Temporal Distribution Characteristics of Alpine Precipitation and Their Vertical Differentiation: A Case Study from the Upper Shule River
State Key Laboratory of Cryospheric Sciences/Division of Hydrology Water-Land Resources in Cold and Arid Regions, Cold and Arid Regions Environmental and Engineering Research Institute, Chinese Academy of Science, Lanzhou 730000, China
University of Chinese Academy of Sciences, Beijing 100049, China
Author to whom correspondence should be addressed.
Academic Editor: Xiangzheng Deng
Water 2017, 9(4), 284; https://doi.org/10.3390/w9040284
Received: 27 January 2017 / Revised: 17 April 2017 / Accepted: 17 April 2017 / Published: 19 April 2017
(This article belongs to the Special Issue Sustainable Water Management within Inland River Watershed)

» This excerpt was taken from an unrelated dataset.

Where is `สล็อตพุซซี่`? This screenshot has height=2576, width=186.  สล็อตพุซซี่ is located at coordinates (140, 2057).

Alpine precipitation is an important component of the mountain hydrological cycle and may also be a determinant of water resources in inland river basins. In this study, based on field observation data of the upper Shule River and daily precipitation records of the Tuole weather station during 2009–2015, temporal distribution characteristics of alpine precipitation and their vertical differentiation were evaluated mainly using percentages of precipitation anomalies (Pa), coefficient of variation (Cv), precipitation concentration degree (PCD) and concentration period (PCP). The results indicated that the inter-annual variability of annual precipitation was generally small, with a Pa that was only somewhat larger in low altitude zones for individual years; the inter-annual fluctuation of monthly precipitation increased noticeably, but the Cv and precipitation can be described as a power function. Annual distribution was basically consistent; more than 85.6% of precipitation was concentrated during the period from May to September; PCD ranged between 0.71 and 0.83 while the PCP was located within the 37th–41st pentads. Diurnal variation of precipitation was defined, mainly occurring from 1500 to 0100 Local Standard Time, and displayed a vertical change that was dominated by precipitation intensity or precipitation frequency. The temporal distribution of alpine precipitation has a noticeable vertical differentiation, and this is likely to originate from the diversity of precipitation mechanisms in mountainous terrain areas.